Task to carry out >>
Copy out the records from the start through the line that contains "Action: (x=162, y=81)", requests included. Multiply every coordinate in the answers by 2.35 and round each result to a whole number, rounding halves up.

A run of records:
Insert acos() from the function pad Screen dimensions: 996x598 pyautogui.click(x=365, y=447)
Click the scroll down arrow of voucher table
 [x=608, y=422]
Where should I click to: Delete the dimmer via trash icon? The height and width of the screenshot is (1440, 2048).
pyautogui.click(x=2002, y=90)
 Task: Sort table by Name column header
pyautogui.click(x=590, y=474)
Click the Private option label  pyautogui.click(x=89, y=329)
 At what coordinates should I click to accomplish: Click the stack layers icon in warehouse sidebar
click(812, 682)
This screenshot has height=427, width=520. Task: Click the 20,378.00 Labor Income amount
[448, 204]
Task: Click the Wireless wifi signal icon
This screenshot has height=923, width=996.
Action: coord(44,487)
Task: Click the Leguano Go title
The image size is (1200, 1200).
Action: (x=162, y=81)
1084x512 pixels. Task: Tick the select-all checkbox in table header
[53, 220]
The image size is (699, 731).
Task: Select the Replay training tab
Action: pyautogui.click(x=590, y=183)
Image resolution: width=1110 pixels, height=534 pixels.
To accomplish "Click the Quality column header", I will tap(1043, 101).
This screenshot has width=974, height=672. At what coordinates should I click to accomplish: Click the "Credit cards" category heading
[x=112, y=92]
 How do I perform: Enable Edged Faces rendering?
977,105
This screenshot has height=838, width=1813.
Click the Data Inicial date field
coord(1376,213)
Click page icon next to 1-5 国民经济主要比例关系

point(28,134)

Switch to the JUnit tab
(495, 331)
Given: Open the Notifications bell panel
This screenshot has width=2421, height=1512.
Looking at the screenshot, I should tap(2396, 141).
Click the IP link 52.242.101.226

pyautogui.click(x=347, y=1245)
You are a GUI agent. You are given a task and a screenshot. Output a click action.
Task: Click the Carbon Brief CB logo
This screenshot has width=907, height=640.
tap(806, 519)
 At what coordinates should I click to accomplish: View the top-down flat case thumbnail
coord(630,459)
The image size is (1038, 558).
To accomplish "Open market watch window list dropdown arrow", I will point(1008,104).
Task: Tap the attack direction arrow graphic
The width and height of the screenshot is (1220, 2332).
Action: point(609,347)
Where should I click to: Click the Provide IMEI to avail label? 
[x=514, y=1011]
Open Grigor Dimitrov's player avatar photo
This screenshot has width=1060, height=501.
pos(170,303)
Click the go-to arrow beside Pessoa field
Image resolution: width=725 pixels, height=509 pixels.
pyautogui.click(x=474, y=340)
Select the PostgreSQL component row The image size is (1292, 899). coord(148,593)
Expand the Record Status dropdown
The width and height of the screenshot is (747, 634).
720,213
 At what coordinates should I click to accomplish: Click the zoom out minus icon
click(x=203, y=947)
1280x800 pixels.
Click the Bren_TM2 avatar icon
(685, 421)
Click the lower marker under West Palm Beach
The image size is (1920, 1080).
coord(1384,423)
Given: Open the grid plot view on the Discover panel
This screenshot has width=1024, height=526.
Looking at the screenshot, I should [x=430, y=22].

Exercise result >>
Insert acos() from the function pad Screen dimensions: 996x598 pyautogui.click(x=858, y=1050)
Click the scroll down arrow of voucher table
 [x=1429, y=992]
Where should I click to: Delete the dimmer via trash icon? The height and width of the screenshot is (1440, 2048).
pyautogui.click(x=4705, y=212)
 Task: Sort table by Name column header
pyautogui.click(x=1387, y=1114)
Click the Private option label  pyautogui.click(x=209, y=773)
 At what coordinates should I click to accomplish: Click the stack layers icon in warehouse sidebar
click(1908, 1603)
This screenshot has height=427, width=520. Task: Click the 20,378.00 Labor Income amount
[1053, 479]
Task: Click the Wireless wifi signal icon
This screenshot has height=923, width=996.
Action: coord(103,1144)
Task: Click the Leguano Go title
The image size is (1200, 1200).
Action: (x=381, y=190)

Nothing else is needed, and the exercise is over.